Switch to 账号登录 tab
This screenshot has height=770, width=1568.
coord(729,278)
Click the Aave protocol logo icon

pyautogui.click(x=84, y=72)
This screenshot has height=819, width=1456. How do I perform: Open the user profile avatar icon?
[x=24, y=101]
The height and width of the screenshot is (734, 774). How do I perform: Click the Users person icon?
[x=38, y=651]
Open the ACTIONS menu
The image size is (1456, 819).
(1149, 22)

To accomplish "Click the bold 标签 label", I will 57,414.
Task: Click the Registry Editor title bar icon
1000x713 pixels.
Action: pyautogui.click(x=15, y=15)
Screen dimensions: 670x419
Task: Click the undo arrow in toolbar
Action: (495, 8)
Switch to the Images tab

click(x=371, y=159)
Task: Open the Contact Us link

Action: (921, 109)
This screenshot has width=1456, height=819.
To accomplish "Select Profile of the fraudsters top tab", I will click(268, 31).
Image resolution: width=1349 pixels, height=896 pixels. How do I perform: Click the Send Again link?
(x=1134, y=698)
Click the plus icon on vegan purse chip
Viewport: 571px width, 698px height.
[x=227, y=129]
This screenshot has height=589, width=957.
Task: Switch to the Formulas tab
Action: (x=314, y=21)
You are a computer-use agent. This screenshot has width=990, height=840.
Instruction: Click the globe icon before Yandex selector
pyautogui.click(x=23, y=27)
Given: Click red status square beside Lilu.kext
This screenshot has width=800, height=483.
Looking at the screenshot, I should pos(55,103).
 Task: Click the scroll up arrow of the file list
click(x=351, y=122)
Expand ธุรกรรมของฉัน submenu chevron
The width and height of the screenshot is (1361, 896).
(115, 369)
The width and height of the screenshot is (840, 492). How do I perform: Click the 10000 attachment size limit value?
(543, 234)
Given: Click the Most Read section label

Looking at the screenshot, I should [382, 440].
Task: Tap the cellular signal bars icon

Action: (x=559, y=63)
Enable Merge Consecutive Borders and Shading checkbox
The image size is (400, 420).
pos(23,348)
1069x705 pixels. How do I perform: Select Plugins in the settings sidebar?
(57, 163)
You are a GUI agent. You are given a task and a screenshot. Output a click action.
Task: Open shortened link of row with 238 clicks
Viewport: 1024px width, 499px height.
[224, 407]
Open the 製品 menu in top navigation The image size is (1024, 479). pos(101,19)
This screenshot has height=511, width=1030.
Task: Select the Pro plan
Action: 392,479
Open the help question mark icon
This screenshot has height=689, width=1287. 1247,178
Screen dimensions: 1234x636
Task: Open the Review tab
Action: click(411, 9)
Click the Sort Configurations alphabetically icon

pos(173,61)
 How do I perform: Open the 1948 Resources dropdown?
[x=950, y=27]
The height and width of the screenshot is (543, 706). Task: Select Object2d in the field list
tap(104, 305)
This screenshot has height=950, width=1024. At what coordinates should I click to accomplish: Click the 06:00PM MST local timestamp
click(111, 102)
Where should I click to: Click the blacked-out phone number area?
....
Set exercise: Update the part of the entries that opens with the line containing "Task: Open the Contact Us link" and closes with the line containing "Action: (x=314, y=21)", changing "Send Again" to "Resend Code" and leaving everything else unchanged. Return only those lines.

The completed task:
Task: Open the Contact Us link

Action: (921, 109)
This screenshot has width=1456, height=819.
To accomplish "Select Profile of the fraudsters top tab", I will click(268, 31).
Image resolution: width=1349 pixels, height=896 pixels. How do I perform: Click the Resend Code link?
(x=1134, y=698)
Click the plus icon on vegan purse chip
Viewport: 571px width, 698px height.
[x=227, y=129]
This screenshot has height=589, width=957.
Task: Switch to the Formulas tab
Action: (x=314, y=21)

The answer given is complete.